Begin Page text

Saturday, June 17, 2017

Navigating Cape Cod on foot

June 17

This morning had for breakfast fresh eels from Herring River, caught in an eel-pot baited with horseshoe clams cut up. Crossed Herring River, and went down to the shore and walked a mile or more eastward along the beach. 

This beach seems to be laid down too long on the map. The sea never runs very much here, since this shore is protected from the swell by Monomoy. The Harbor (?) of West Harwich is merely some wharves protected by a shoal offshore. Passed a place where they had been taking bluefish with a seine and, as usual, had left their backbones on the beach. There was a scup also, a good fish. 

A fish hawk (?) or eagle sailed low directly over my head as I sat on the bank. The bank is quite low there. I could see Monomoy, very low and indistinct, stretching much further south than I expected. The wooded portions of this, and perhaps of Nauset Beach further north, looked like islets on the water. You could not distinguish much without a glass, but the lighthouse and fishermen's houses at the south end loomed very large to the naked eye. 

I soon turned inland through the woods and struck north to the centre of Harwich. At a retired house where I inquired the road to Brewster, a woman told me that if I wanted to go to Brewster I had come a good deal out of my way, and yet she did not know where I had come from, and I was certainly taking the right course to keep in the way. But they presume that a traveller inquiring the way wishes to be anywhere but where he is. They take me for a roadster, and do not know where my way is. They take it for granted that my way is a direct one from village to village. 

I go along the settled road, where the houses are interspersed with woods, in an unaccountably desponding mood, but when I come out upon a bare and solitary heath am at once exhilarated. This is a common experience in my travelling. I plod along, thinking what a miserable world this is and what miserable fellows we that inhabit it, wondering what it is tempts men to live in it; but anon I leave the towns behind and am lost in some boundless heath, and life becomes gradually more tolerable, if not even glorious. 

After passing the centre of Harwich, with its seminary, I struck north to the ponds between Harwich and Brewster. Saw some white pond-lilies open that had been dropped by the roadside. Disturbed a very large water snake sunning on the bank of a pond-hole. 

At what is called on the map Hinckley's Pond, in Harwich, met with the first cranberry-patch. A man told me there were twelve acres here in all, in one body, owned by Albert Clark of Boston, and by others, and this was the largest patch on that part the Cape. They formed a handsome, perfectly level bed, a field, a redeemed meadow, adjoining the pond, the plants in perfectly straight rows eighteen inches apart, in coarse white sand which had been carted in. What with the runners and the moss, etc., between, they made a uniform green bed, very striking and handsome. 

Baker had complained that the cranberry vines were seriously injured by worms, would be, perhaps, destroyed. He and some others had turned theirs into English grass. They also are apt to become too thick and cease to bear well. They then sell them to others to set out for $5.00 a square rod, as another informed me by the pond. This was a large and interesting pond.

End Page text

■ **Parts of the exercise**
#1 According to the journal entry, how far apart were the rows of cranberry plants at Hinckley's Pond?
#2 Name every kind of fish mentioned in the journal entry.
#3 Output the journal entry's text between "Navigating Cape Cod" and "a good fish.", inclusive.

Begin Dataset section

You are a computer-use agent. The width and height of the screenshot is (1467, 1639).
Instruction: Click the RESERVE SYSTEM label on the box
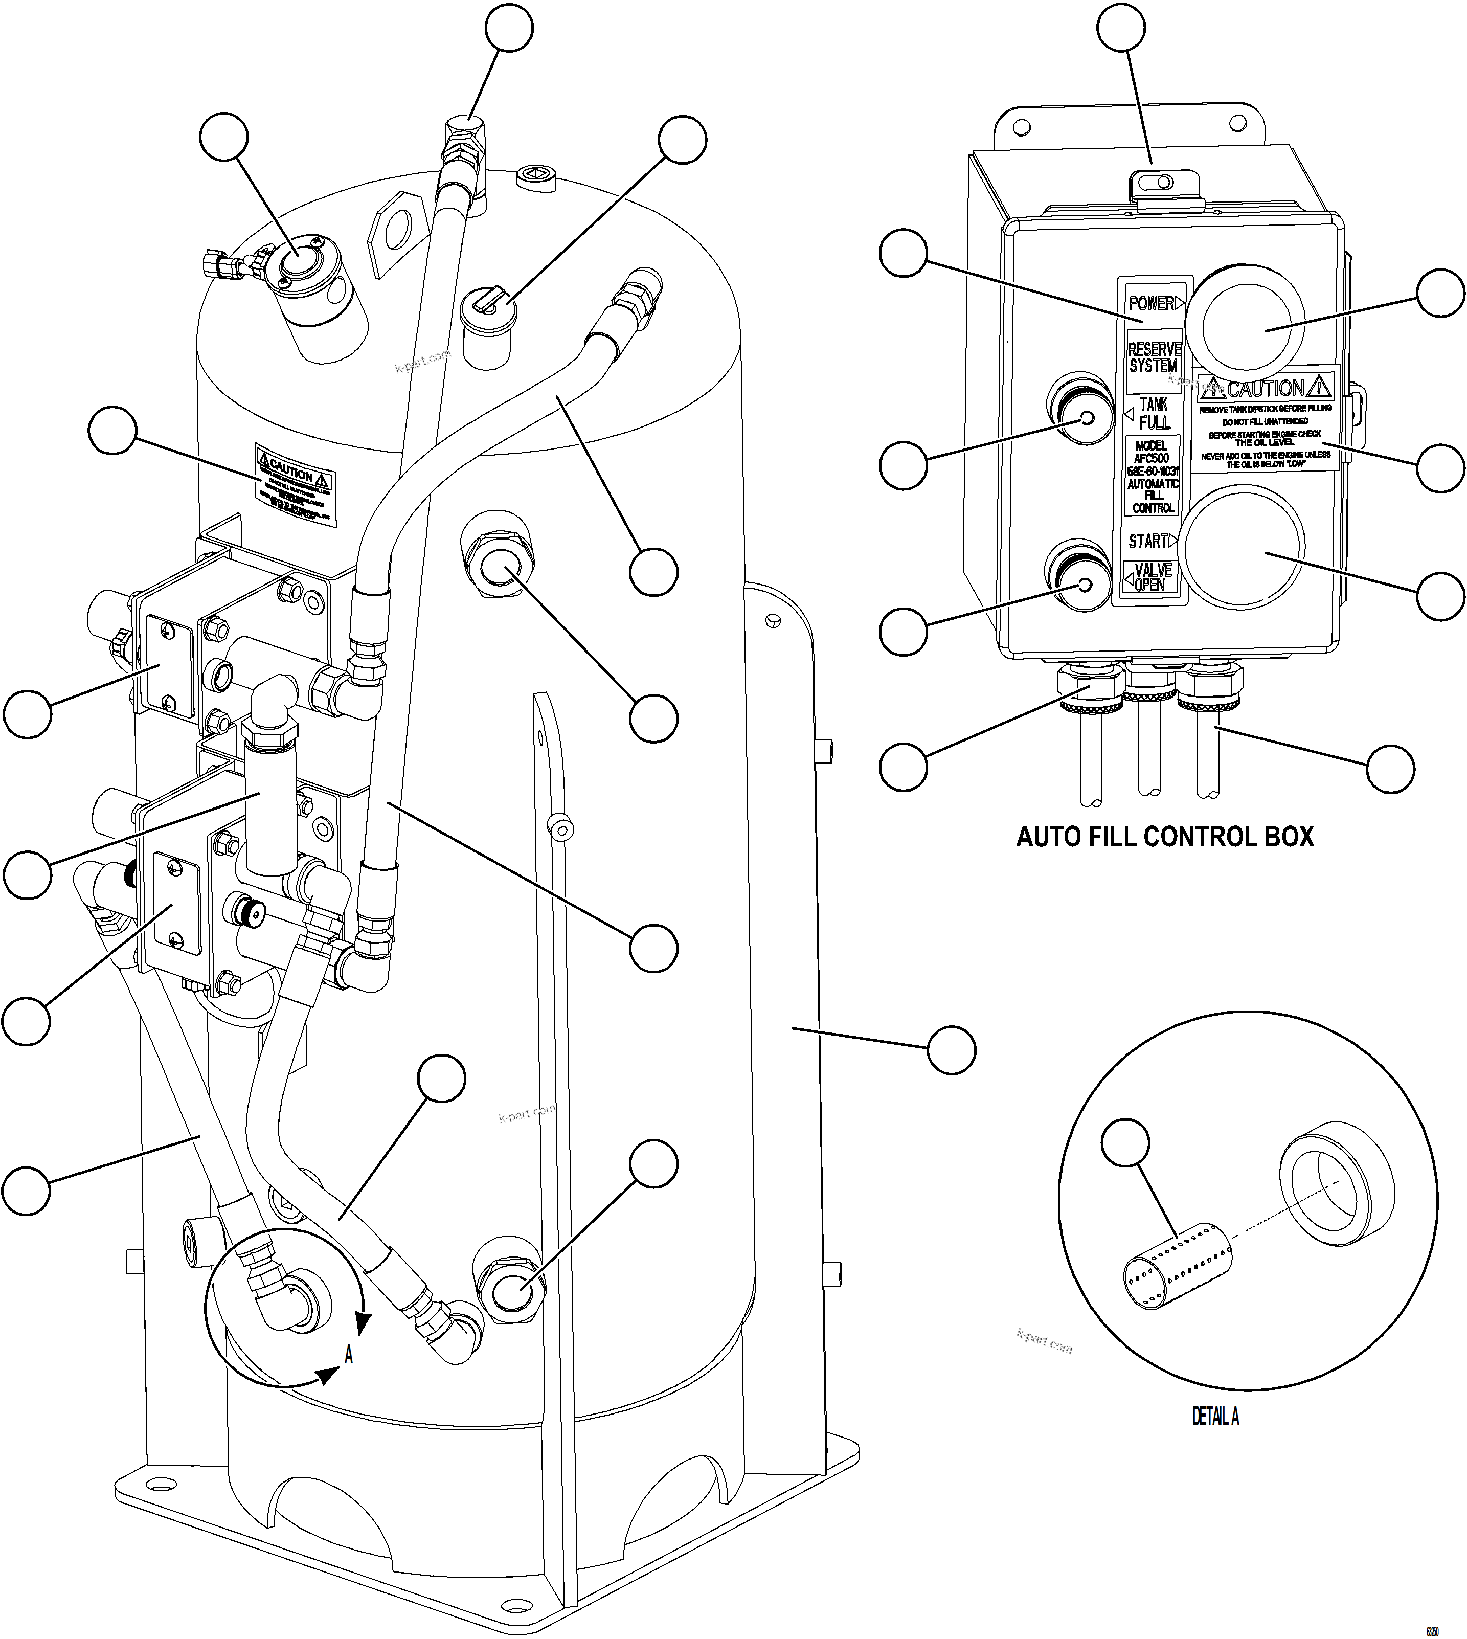pyautogui.click(x=1154, y=357)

End Dataset section

■ **Answers for this exercise**
#1 Eighteen inches

#2 Eels, bluefish, scup

#3
Navigating Cape Cod on foot

June 17

This morning had for breakfast fresh eels from Herring River, caught in an eel-pot baited with horseshoe clams cut up. Crossed Herring River, and went down to the shore and walked a mile or more eastward along the beach. 

This beach seems to be laid down too long on the map. The sea never runs very much here, since this shore is protected from the swell by Monomoy. The Harbor (?) of West Harwich is merely some wharves protected by a shoal offshore. Passed a place where they had been taking bluefish with a seine and, as usual, had left their backbones on the beach. There was a scup also, a good fish.